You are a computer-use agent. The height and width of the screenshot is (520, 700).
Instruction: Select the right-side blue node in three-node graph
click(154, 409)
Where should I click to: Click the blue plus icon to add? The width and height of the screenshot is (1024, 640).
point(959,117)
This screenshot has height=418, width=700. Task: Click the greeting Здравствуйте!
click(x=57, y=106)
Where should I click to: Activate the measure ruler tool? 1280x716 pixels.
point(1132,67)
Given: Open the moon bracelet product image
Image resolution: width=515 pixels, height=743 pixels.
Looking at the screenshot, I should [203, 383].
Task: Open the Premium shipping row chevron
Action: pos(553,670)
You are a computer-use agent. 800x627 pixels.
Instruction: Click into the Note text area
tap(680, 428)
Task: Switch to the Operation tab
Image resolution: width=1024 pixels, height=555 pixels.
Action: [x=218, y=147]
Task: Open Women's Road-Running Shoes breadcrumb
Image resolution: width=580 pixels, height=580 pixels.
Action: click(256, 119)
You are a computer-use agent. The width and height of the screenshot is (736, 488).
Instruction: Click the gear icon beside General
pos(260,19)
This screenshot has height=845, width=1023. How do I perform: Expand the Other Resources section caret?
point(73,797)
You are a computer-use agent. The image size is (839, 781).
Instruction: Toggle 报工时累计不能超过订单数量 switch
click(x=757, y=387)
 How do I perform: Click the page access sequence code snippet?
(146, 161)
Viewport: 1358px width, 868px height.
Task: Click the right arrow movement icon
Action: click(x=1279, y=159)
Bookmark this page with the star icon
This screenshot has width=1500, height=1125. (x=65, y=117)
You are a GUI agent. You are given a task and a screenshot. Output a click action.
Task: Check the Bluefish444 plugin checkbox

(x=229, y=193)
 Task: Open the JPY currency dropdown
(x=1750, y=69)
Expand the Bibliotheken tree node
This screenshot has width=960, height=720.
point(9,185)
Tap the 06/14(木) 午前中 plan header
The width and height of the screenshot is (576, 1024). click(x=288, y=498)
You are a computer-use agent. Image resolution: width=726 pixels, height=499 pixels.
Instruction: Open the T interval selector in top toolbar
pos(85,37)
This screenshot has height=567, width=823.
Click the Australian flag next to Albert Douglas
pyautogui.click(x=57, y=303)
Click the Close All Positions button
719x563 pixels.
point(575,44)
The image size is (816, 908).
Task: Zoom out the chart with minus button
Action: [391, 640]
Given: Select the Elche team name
____________________
### Exercise objective
Retype exactly the lines from the first line of the records above through the line containing "Given: Open the moon bracelet product image", both included, and nothing else.

### Solution to the problem
You are a computer-use agent. The height and width of the screenshot is (520, 700).
Instruction: Select the right-side blue node in three-node graph
click(154, 409)
Where should I click to: Click the blue plus icon to add? The width and height of the screenshot is (1024, 640).
point(959,117)
This screenshot has height=418, width=700. Task: Click the greeting Здравствуйте!
click(x=57, y=106)
Where should I click to: Activate the measure ruler tool? 1280x716 pixels.
point(1132,67)
Given: Open the moon bracelet product image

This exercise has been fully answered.